= Ocular dominance =

Tendency of the brain to prefer visual input from one eye to the other

Ocular dominance, sometimes called eye preference or eyedness, is the tendency to prefer visual input from one eye to the other. It is somewhat analogous to the laterality of right- or left-handedness; however, the side of the dominant eye and the dominant hand do not always match. This is because both hemispheres control both eyes, but each one takes charge of a different half of the field of vision, and therefore a different half of both retinas (See Optic Tract for more details). There is thus no direct analogy between "handedness" and "eyedness" as lateral phenomena.

Approximately 70% of the population are right-eye dominant and 29% left-eye dominant. Dominance does appear to change depending upon direction of gaze due to image size changes on the retinas. There also appears to be a higher prevalence of left-eye dominance in those with Williams–Beuren syndrome, and possibly in migraine sufferers as well. Eye dominance has been categorized as "weak" or "strong"; highly profound cases are sometimes caused by amblyopia or strabismus.

In those with anisometropic myopia (different amounts of nearsightedness between the two eyes), the dominant eye has typically been found to be the one with more myopia. As far as regards subjects with normal binocular vision, the widespread notion that the individual's better-sighted eye would tend to be the dominant eye has been challenged as lacking empirical basis.

Dominance can change and may switch between the eyes depending on the task and physical condition of the subject (i.e. fatigue).

==Effects==

In normal binocular vision there is an effect of parallax, and therefore the dominant eye is the one that is primarily relied on for precise positional information. This may be extremely important in sports which require aim, such as archery, darts or shooting sports.

In a 1998 study of professional baseball players, hand–ocular dominance patterns did not show an effect on batting average or ERA. Similarly, in 2005, a South African study found that "cricketers were not more likely to have crossed dominance" than the normal population.

Ocular dominance is an important consideration in predicting patient satisfaction with monovision correction in cataract surgery refractive surgery, also laser eye surgery, and contact lens wear.

The dominant eye has more neural connections to the brain than the other eye does. According to a sixty-person study in the Proceedings of the Royal Society B, in non-dyslexic people, the blue cone-free spot in the dominant eye tends to be round and the same spot in the non-dominant eye tends to be unevenly shaped; in dyslexic people both eyes tend to have round areas. The study suggests this difference may be a potential, and possibly treatable, cause of dyslexia; however, further tests are required to confirm this. At least 700 million people worldwide have dyslexia.

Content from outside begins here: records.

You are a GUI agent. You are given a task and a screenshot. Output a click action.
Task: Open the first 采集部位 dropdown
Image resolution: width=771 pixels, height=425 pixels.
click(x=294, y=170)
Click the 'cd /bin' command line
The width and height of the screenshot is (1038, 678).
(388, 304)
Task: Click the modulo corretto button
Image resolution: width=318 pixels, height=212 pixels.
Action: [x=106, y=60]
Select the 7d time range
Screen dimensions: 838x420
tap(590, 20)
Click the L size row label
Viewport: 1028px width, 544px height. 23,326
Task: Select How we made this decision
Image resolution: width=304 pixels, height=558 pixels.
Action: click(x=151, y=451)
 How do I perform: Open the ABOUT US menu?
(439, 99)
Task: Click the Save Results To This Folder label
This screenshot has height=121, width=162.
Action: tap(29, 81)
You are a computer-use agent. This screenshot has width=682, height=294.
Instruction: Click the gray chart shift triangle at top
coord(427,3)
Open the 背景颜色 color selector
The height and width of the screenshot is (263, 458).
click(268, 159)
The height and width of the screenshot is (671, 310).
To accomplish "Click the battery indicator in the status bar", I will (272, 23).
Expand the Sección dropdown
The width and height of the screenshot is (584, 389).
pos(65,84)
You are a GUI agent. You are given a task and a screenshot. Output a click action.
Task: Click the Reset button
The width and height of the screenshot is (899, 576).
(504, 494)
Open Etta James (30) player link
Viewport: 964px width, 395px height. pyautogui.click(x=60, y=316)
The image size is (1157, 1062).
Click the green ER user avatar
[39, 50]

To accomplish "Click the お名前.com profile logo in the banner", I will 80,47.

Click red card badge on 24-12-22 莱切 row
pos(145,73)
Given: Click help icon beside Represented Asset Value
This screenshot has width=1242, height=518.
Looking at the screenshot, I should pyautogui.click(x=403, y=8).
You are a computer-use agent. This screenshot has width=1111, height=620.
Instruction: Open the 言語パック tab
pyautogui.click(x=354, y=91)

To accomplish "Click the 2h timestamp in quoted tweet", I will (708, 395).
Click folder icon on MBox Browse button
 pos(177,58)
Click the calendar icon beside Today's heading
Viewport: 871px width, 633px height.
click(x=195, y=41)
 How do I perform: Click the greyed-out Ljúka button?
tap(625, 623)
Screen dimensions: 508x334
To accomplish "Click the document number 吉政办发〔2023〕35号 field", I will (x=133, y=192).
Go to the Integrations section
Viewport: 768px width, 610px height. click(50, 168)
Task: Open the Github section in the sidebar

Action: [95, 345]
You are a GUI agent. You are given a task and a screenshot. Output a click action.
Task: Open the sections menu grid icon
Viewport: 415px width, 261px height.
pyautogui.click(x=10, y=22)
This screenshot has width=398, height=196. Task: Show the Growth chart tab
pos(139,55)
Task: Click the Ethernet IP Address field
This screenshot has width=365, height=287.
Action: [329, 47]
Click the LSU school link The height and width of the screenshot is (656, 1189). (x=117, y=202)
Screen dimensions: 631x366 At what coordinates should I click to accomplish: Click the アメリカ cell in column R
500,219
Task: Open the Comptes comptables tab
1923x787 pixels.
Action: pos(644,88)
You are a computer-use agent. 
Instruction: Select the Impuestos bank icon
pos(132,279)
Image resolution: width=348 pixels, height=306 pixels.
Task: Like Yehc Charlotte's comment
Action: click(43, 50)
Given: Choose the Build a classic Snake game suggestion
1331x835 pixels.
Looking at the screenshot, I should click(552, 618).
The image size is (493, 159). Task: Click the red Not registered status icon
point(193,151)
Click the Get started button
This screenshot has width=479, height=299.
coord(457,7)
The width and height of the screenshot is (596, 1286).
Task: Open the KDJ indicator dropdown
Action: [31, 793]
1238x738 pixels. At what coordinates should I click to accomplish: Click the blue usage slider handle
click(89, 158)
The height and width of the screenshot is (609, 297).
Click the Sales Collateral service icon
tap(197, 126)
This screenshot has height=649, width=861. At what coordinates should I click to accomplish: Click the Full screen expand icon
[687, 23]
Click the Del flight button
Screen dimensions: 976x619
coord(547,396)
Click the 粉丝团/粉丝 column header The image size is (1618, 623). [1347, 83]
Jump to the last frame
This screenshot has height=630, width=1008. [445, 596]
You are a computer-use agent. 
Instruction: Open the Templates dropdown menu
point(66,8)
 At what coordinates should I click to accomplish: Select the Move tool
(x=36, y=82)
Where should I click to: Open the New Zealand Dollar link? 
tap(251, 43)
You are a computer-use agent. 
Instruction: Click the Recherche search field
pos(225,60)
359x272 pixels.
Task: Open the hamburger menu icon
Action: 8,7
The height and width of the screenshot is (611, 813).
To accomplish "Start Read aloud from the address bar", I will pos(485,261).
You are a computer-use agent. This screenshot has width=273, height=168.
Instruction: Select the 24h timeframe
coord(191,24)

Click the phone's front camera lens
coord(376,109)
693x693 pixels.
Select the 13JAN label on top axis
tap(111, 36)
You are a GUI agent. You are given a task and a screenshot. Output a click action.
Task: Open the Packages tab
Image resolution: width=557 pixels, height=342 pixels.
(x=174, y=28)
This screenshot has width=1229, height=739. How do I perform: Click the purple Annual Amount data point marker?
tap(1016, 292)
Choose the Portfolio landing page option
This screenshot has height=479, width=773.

In response to the study, John Stein of the University of Oxford cautions that while the study is "really interesting", there is no one single cause of dyslexia.

It has also been shown that ocular dominance can influence the performance of tasks that require the activation of executive functions, in particular, when performing the Stroop test. Moreover, it has been found that in people with different ocular dominance, areas of the visual cortex are activated differently in such tasks. Also, fMRI data indicate that there are differences in the activity of the cerebral cortex in the perception of faces depending on the dominance of the eyes: in left-dominant people, the right fusiform gyrus is activated, and in right-dominant people, the left.

==Determination==

A person's dominant eye "is determined by subjective alignment of two objects presented at a stereodisparity far beyond Panum's area". There are a number of ways to do this:
1. The Miles test. The observer extends both arms, brings both hands together to create a small opening, then with both eyes open views a distant object through the opening. The observer then alternates closing the eyes or slowly draws opening back to the head to determine which eye is viewing the object (i.e. the dominant eye).
2. The Porta test. The observer extends one arm, then with both eyes open aligns the thumb or index finger with a distant object. The observer then alternates closing the eyes or slowly draws the thumb/finger back to the head to determine which eye is viewing the object (i.e. the dominant eye).
3. The Dolman method, also known as the hole-in-the-card test. The subject is given a card with a small hole in the middle, instructed to hold it with both hands, then instructed to view a distant object through the hole with both eyes open. The observer then alternates closing the eyes or slowly draws the opening back to the head to determine which eye is viewing the object (i.e. the dominant eye).
4. The convergence near-point test. The subject fixates an object that is moved toward the nose until divergence of one eye occurs (i.e. the non-dominant eye). It is an objective test of ocular dominance.
5. Certain stereograms.
6. The pinhole test.
7. The ring test.
8. Lens fogging technique. The subject fixates a distant object with both eyes open and appropriate correction in place. A +2.00 or +2.50 lens is alternately introduced in front of each eye, which blurs the distant object. The subject is then asked to state in which eye is the blur more noticeable. This is the dominant eye.
9. A dichoptic motion coherence threshold test yields a quantified indication of ocular dominance.

Forced choice tests of dominance, such as the Dolman method, allow only a right or left eye result.